I remember my dad would call us sayang. Or when I didn’t finish my food and it needed to be thrown away, my mom would say, “ah, sayang nak” (nak = child).

You know what will always be sayang? Our children. And I mean that using both of its translations.

We easily believe that children are fearfully and wonderfully made (Psalm 139:14), and the truth is that they are, yet we forget this truth about ourselves.

It becomes buried deep under a calloused heart after experiencing failures, setbacks, heartbreak, comparison, and the pressures that come with entering adulthood. AKA, the inevitable of life. And the truth is, our beloved children will experience those things as well. We begin to believe one of the enemy’s #1 lies – that we aren’t good enough. So as we tell children that they’re unique and capable, too many of us live a life that has outgrown that. I know that sometimes I have.

How sayang.

Let’s take a few steps back. What does it even mean that we are made “fearfully”? I used to be so confused by this.

The OG Bible was written in Biblical Hebrew. In Hebrew, fearfully translates to “with great reverence, heart-felt interest and with respect.” We are created in that manner. Our human anatomy and physiology are intricate, complicated, and capable. Our minds and heart were developed in such a way to feel deeply, create, and carry out compassion. We matter, have purpose, and are loved more than we know. Aren’t these things we tell children? They grow up believing this so they also believe in themselves. They are confident and fearless. They are powerful. They are resilient. They are our sayang and they identify themselves by this.

We are also made “wonderfully”. Meaning that there was no accident in God’s purposeful design of you, whether you deny that you have a purpose or not. You are set apart and irreplaceable. There is seriously and literally no one else like you and no one else has the same purpose God has set aside for you.

But, how well will our kids be able to grow up retaining and believing this if we, as their parent or caretaker whom they look up to, don’t accept this truth enough to live like it? Many of us choose to not believe it; that it’s as falsely assuring as a Disney movie. Gosh, how sayang it is that we forget our great and freeing identity in the One who has created us, who sees us as His sayang, His children.

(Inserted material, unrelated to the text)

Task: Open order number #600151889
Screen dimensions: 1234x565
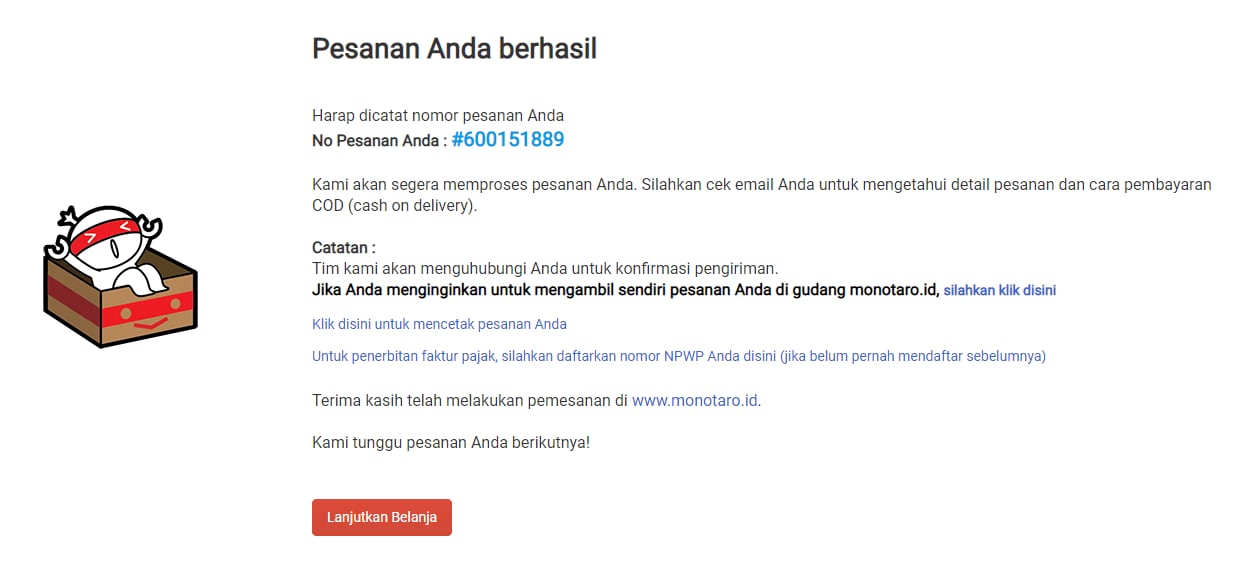Action: coord(508,140)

How would our days be like if we always started them with self-love? How would our interactions be like if we knew our worth before searching for it in others? How much of a better mother would I be to my son if I found my confidence in the truth that I have been made to be capable and extraordinary? How much stronger would our resilience be? How much more gratitude for myself is it going to take for me to finally be able to give freely and wholly to the ones I desire to give freely and wholly to without feeling empty in the end?

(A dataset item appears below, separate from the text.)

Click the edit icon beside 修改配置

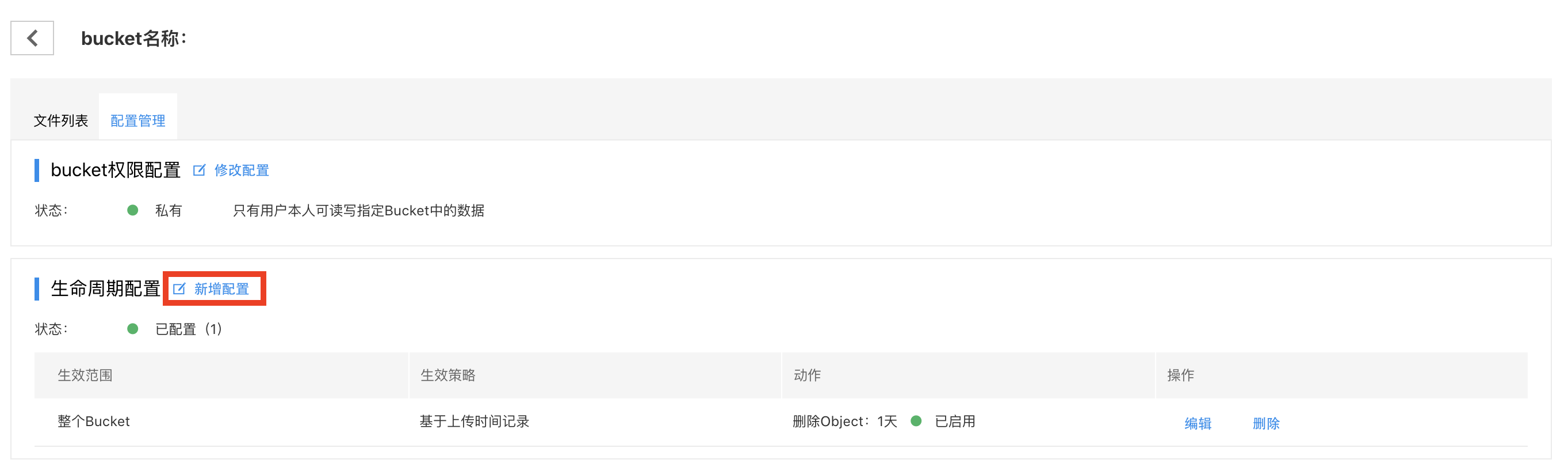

Personally, maybe, if I begin to look at myself in the same perspective my son looks at me, then possibly I will finally see that I am fearfully and wonderfully made – just as much as I see that in him.

We want our children to grow up knowing that because God created them this way, in the likeness of His image, the world cannot overcome them (because He has already overcome the world – John 16:33).

Honestly, I’m sharing this with myself as much as I am sharing it with you because believing that I am good enough and more is something I struggle with. So whether you have accepted and surrendered to Jesus or not, I want you to know that you are immeasurably valued and admired in the eyes of God. I’m learning so much. And I’m learning that I no longer hold an infant whose trust I need to earn. Instead, I run after a growing individual who needs to be shown that he is competent and significant in world with billions of people.

Don’t let it go to waste. It is sayang. It doesn’t seem like a big deal, it seems so mundane. Yet it is a virtue that goes unrecognized.


Thanks for reading and lots of love always,



4 thoughts on “Sayang

  1. Thank you for sharing your story. I just love reading it. I haven’t written anything just for fun for weeks now with some discouragements that I’ve had, but I definitely don’t want this gift to go to waste and one day say, “sayang.” I’ll get back to it now.

    Liked by 1 person

    1. Oh, wow ☺️ I didn’t realize the various ways the message of this blog post could speak and I’m glad it gave you the little push you may have needed to dive into writing again. Love you, ate Met. And I can’t wait to read a new post!